Aim: Retype the items word for word, from the first line up to and including the line that contains "click(24, 75)". Leave the pictures out.

Supplied records:
-- BEGIN --
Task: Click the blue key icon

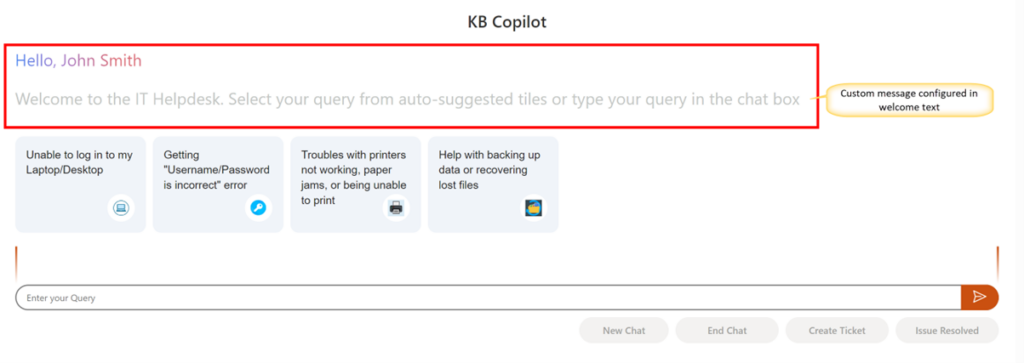Action: (259, 208)
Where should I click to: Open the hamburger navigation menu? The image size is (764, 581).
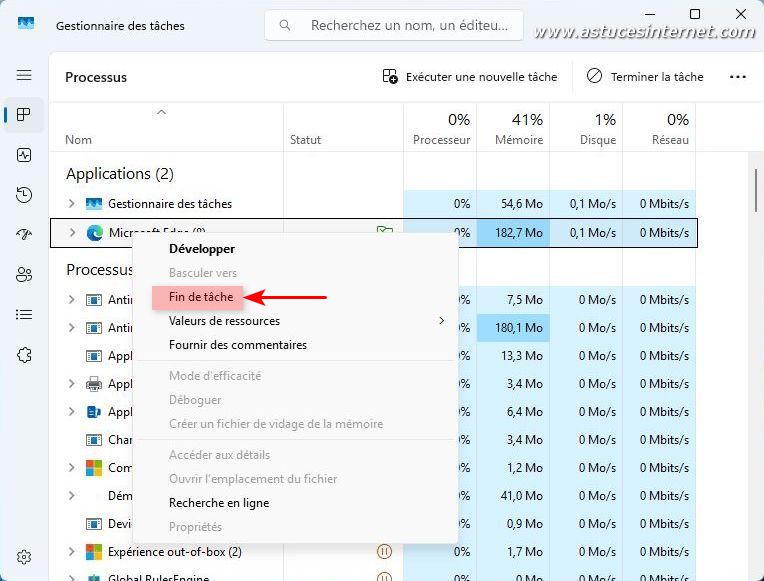click(24, 75)
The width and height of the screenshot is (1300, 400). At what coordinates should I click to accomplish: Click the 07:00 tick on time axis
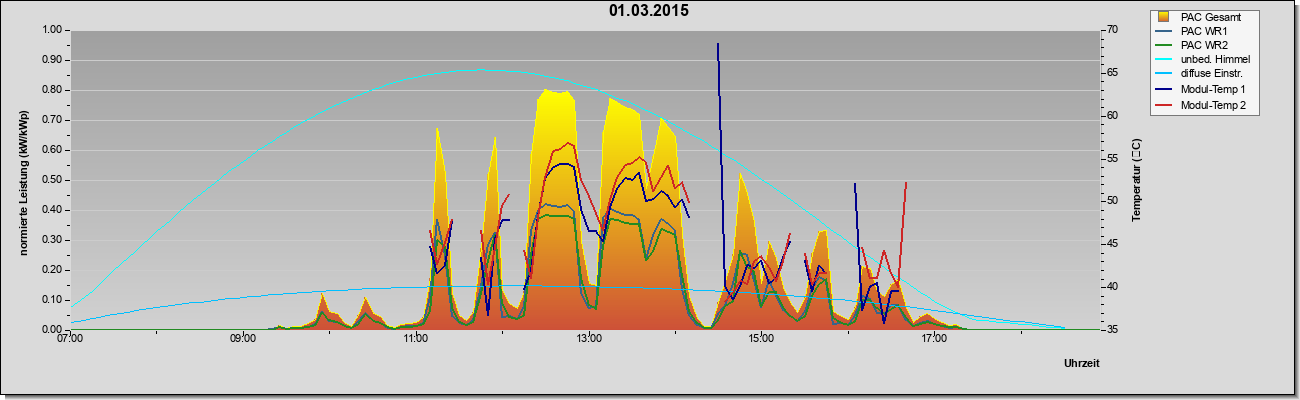[70, 339]
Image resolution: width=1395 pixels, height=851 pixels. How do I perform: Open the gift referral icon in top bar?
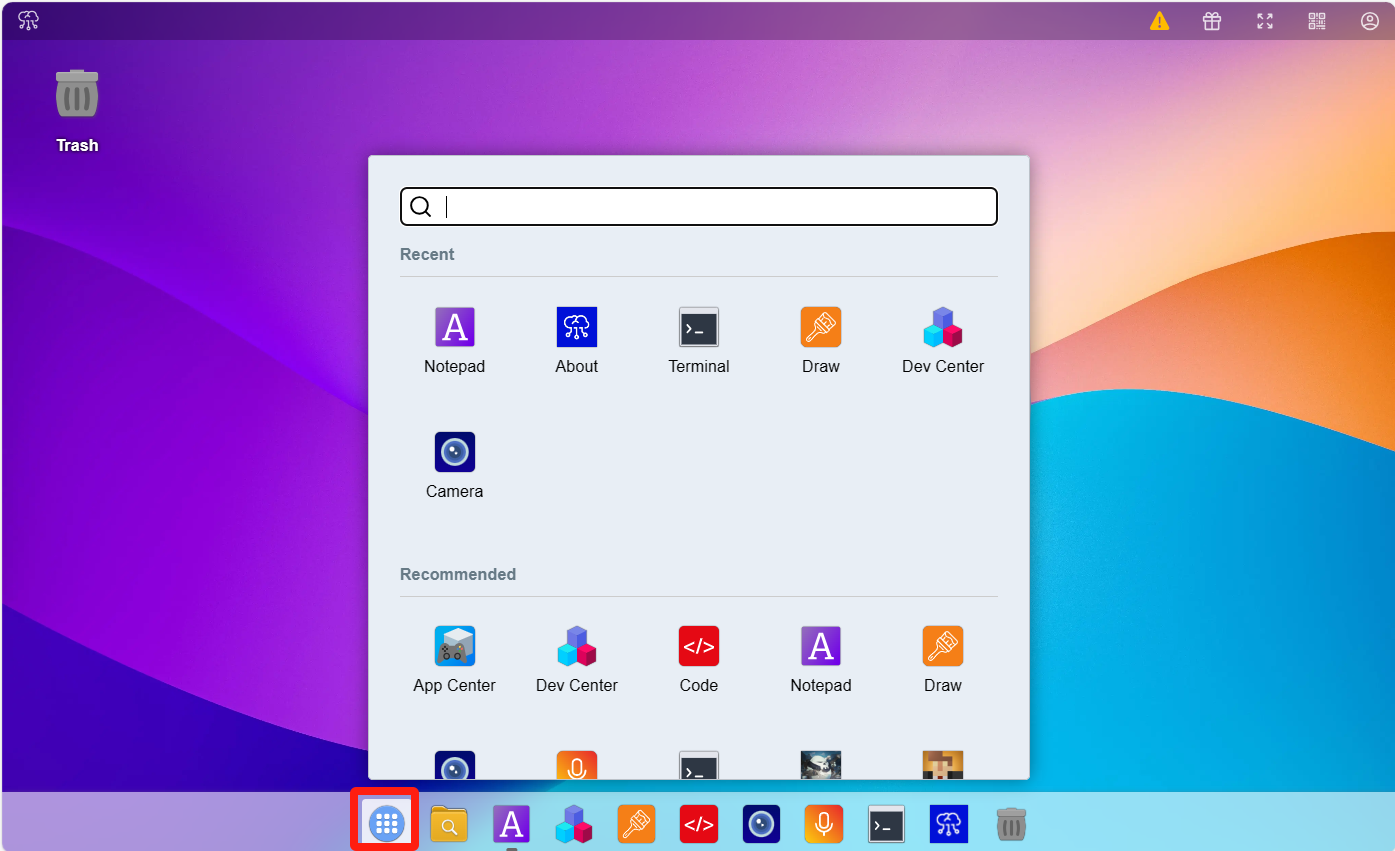click(1212, 21)
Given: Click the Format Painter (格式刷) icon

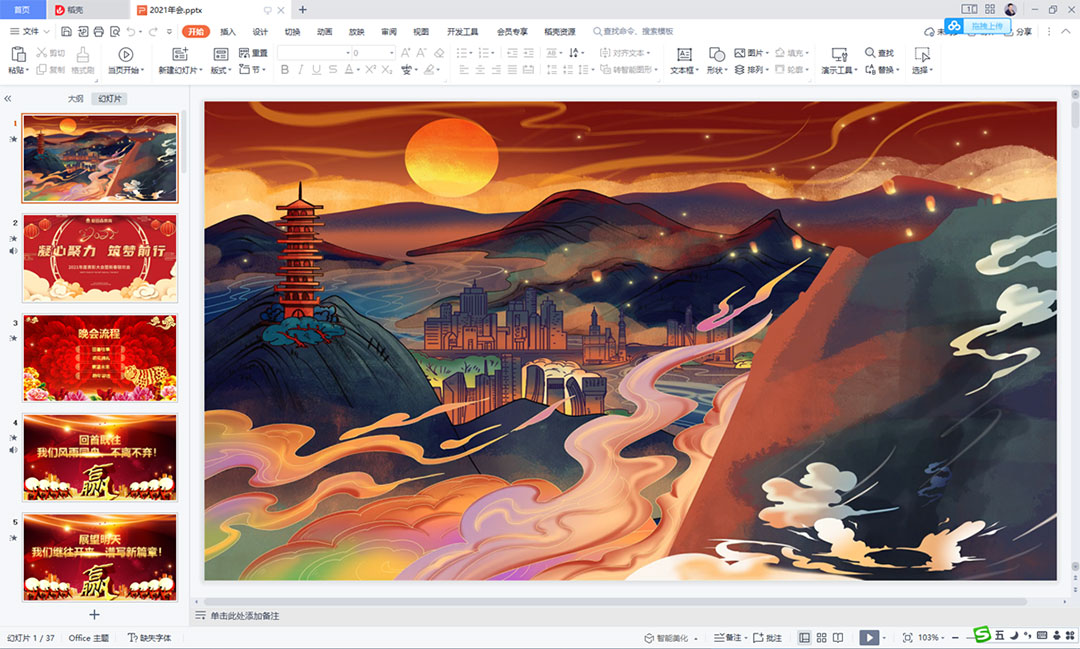Looking at the screenshot, I should [83, 55].
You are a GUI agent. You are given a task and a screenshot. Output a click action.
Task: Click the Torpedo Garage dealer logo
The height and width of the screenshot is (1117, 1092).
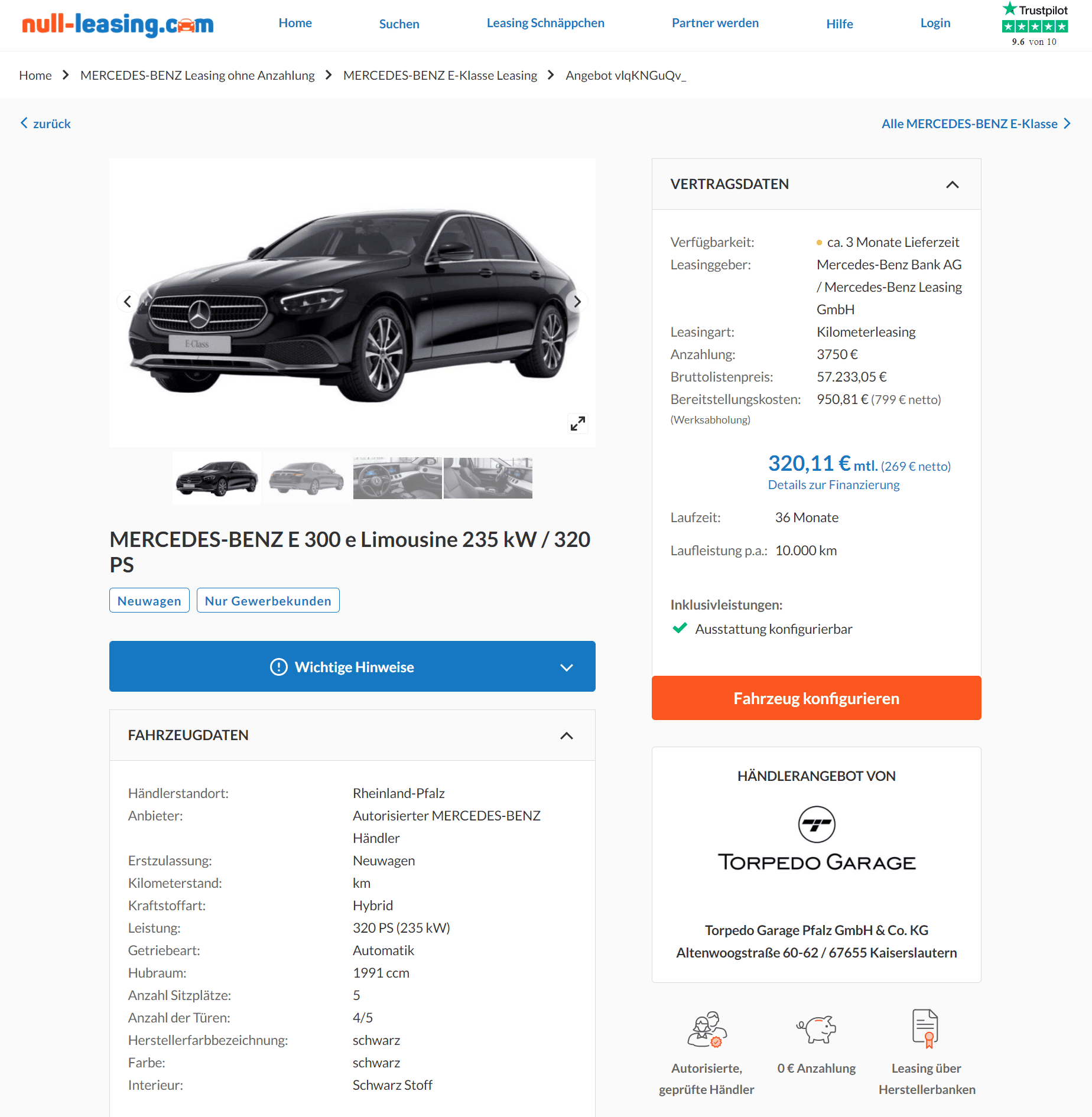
-- END --
Response:
Task: Click the blue key icon

Action: (259, 208)
Where should I click to: Open the hamburger navigation menu? The image size is (764, 581).
click(24, 75)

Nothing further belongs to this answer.